Image Worship in Hindu Traditions with Prof. Ankur Barua

If the absolute reality (Brahman/God) is ultimately beyond form, as the Upanishads teach, how then are we to understand the multifarious forms attributed to it? Can we even imagine a purely ‘form-less’ idea of God? How is any relationship with God possible if He is ultimately beyond our imagination and fundamentally unknowable? We grapple with these questions and more, as we look at various attempts at resolving these perennial theological paradoxes in Hindu, Muslim, and Christian traditions.

Our conversation is based on Prof. Barua’s much-celebrated recent piece in Renovatio, the journal of Zaytuna College.

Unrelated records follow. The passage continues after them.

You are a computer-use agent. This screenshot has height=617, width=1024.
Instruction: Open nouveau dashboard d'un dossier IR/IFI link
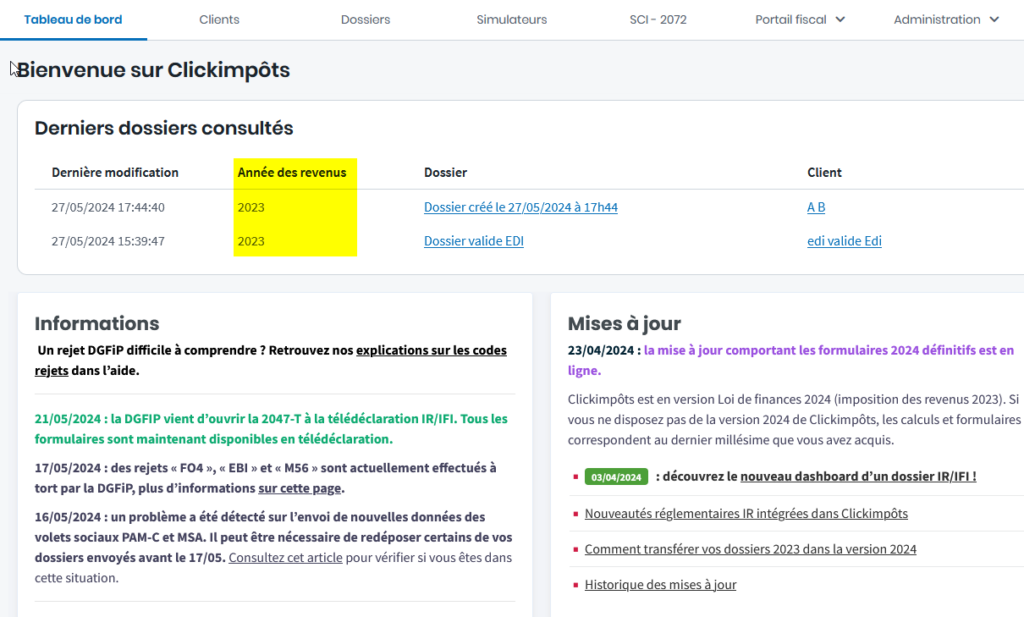click(x=857, y=477)
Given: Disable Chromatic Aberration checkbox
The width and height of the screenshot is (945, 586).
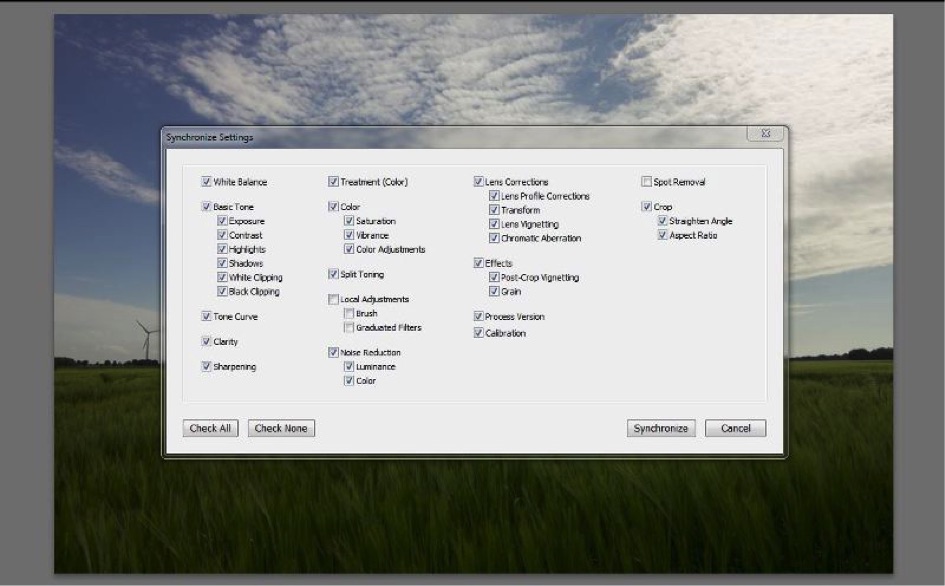Looking at the screenshot, I should pyautogui.click(x=494, y=239).
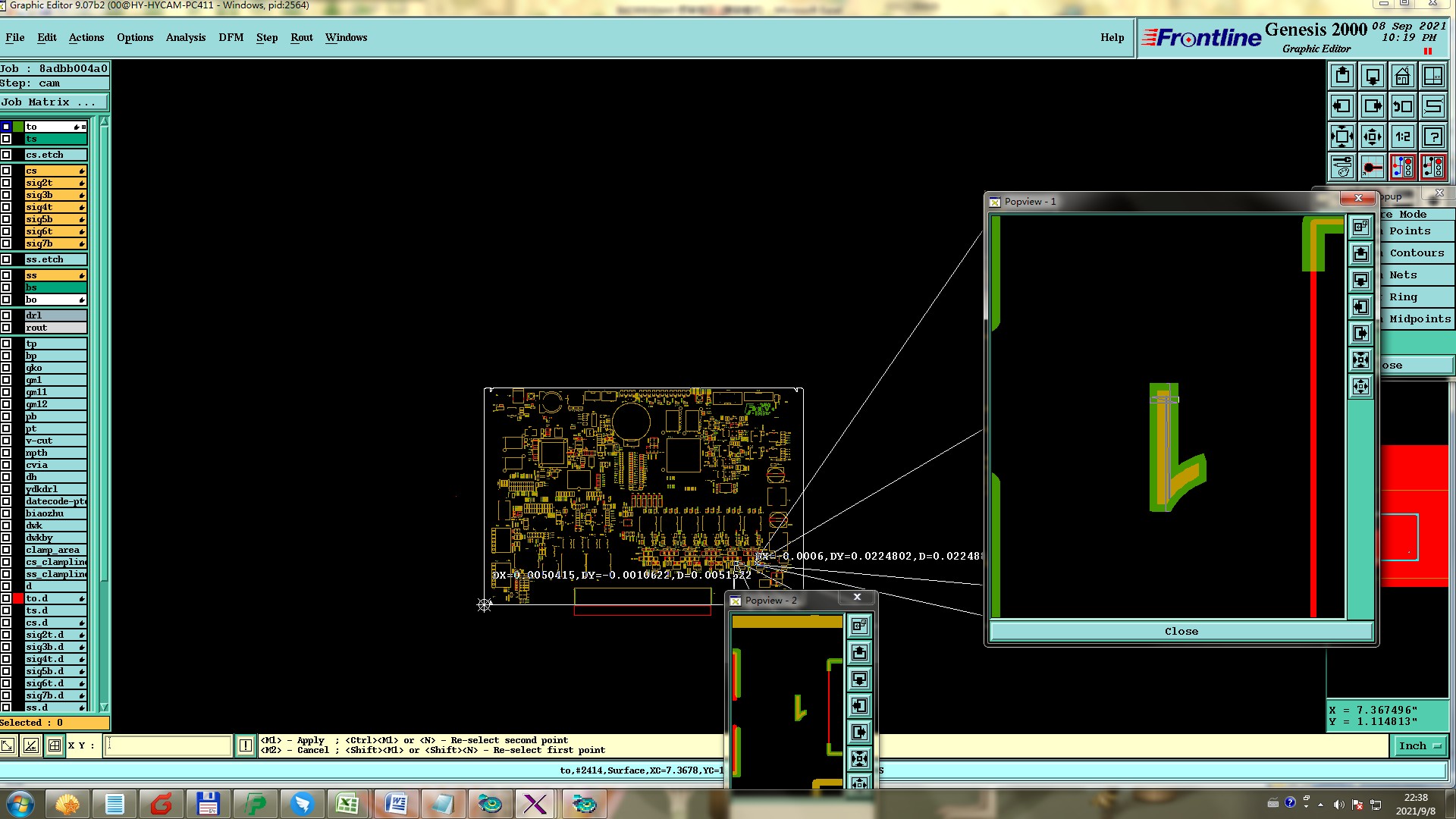Screen dimensions: 1456x819
Task: Click the exclamation mark button by XY field
Action: coord(246,745)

Prof. Ankur Barua is University Senior Lecturer in Hindu Studies at Cambridge University. He read Theology and Religious Studies at the Faculty of Divinity, Cambridge. His primary research interests are Vedantic Hindu philosophical theology and Indo-Islamic styles of sociality An integral dimension of Prof. Barua’s research is the comparative philosophy of religion. He studies the theological and the socio-political aspects of Hindu–Christian engagements. In recent years, his research focus has moved to Indo-Islamic theology and, in particular, to an exploration of the intersections between the idioms of bhakti, yoga, tawḥīd, and taṣawwuf on the multiply-stratified postcolonial landscapes of South Asia. His most recent publication is entitled ‘The Hindu Self and its Muslim Neighbors: Contested Borderlines on Bengali Landscapes’.